Retype the records below word for word and omit any image.
*** Opening of Dataset extract ***
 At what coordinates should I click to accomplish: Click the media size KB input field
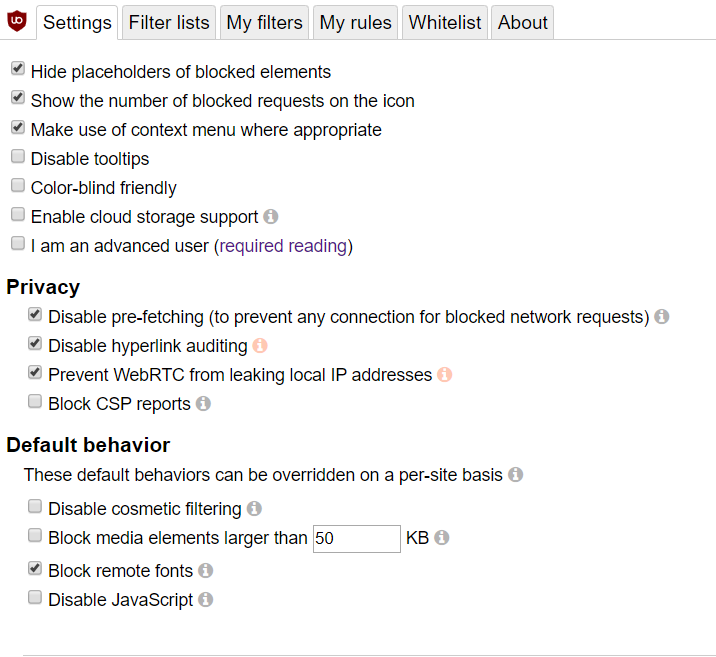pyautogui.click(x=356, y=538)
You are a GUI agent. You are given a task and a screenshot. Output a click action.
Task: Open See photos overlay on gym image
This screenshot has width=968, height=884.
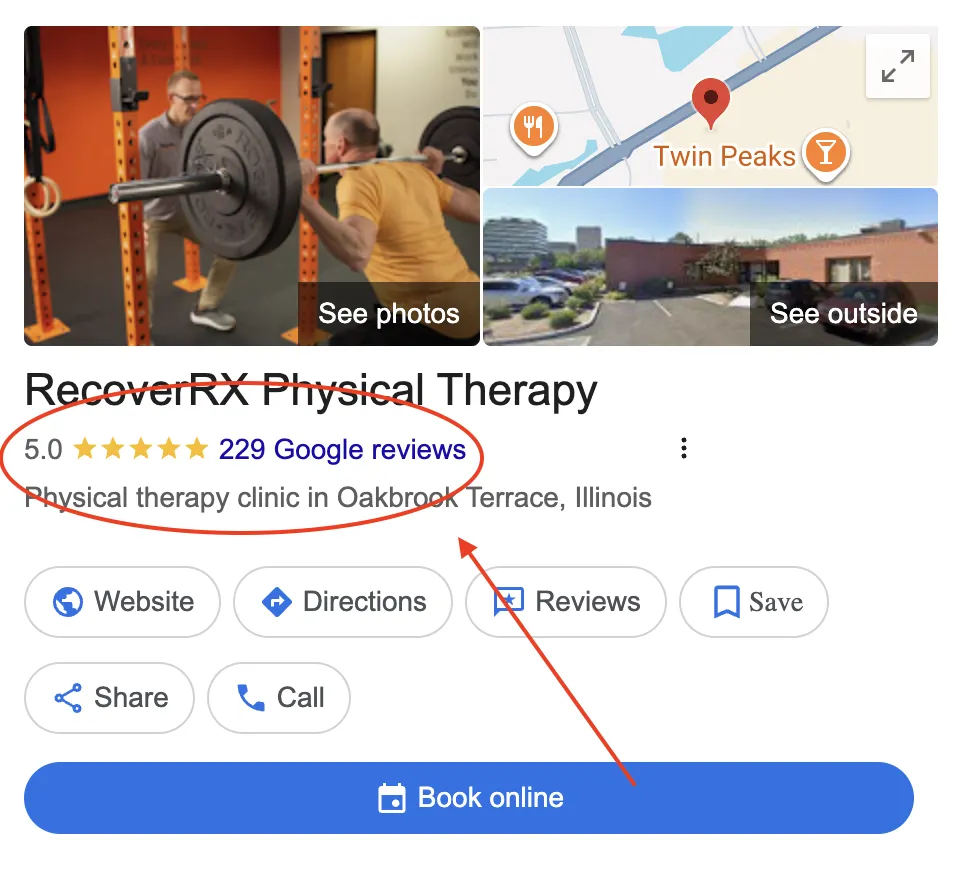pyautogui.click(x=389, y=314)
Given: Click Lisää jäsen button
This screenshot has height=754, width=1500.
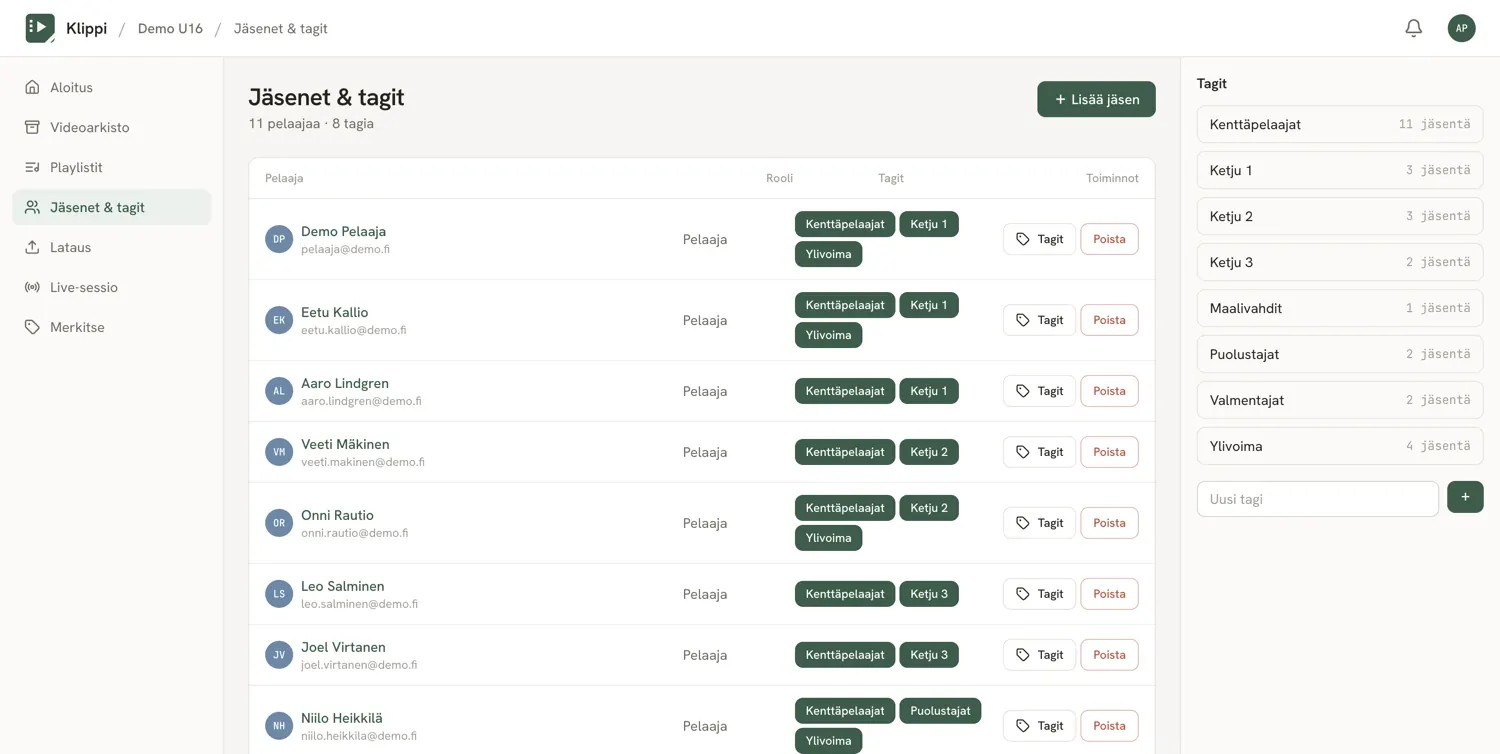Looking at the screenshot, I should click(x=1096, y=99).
*** Close of Dataset extract ***
**Exercise response**
 At what coordinates should I click to accomplish: Click the media size KB input field
pyautogui.click(x=356, y=538)
You are a GUI agent. You are given a task and a screenshot. Output a click action.
Task: Open See photos overlay on gym image
This screenshot has width=968, height=884.
pyautogui.click(x=389, y=314)
Given: Click Lisää jäsen button
This screenshot has height=754, width=1500.
Looking at the screenshot, I should click(x=1096, y=99).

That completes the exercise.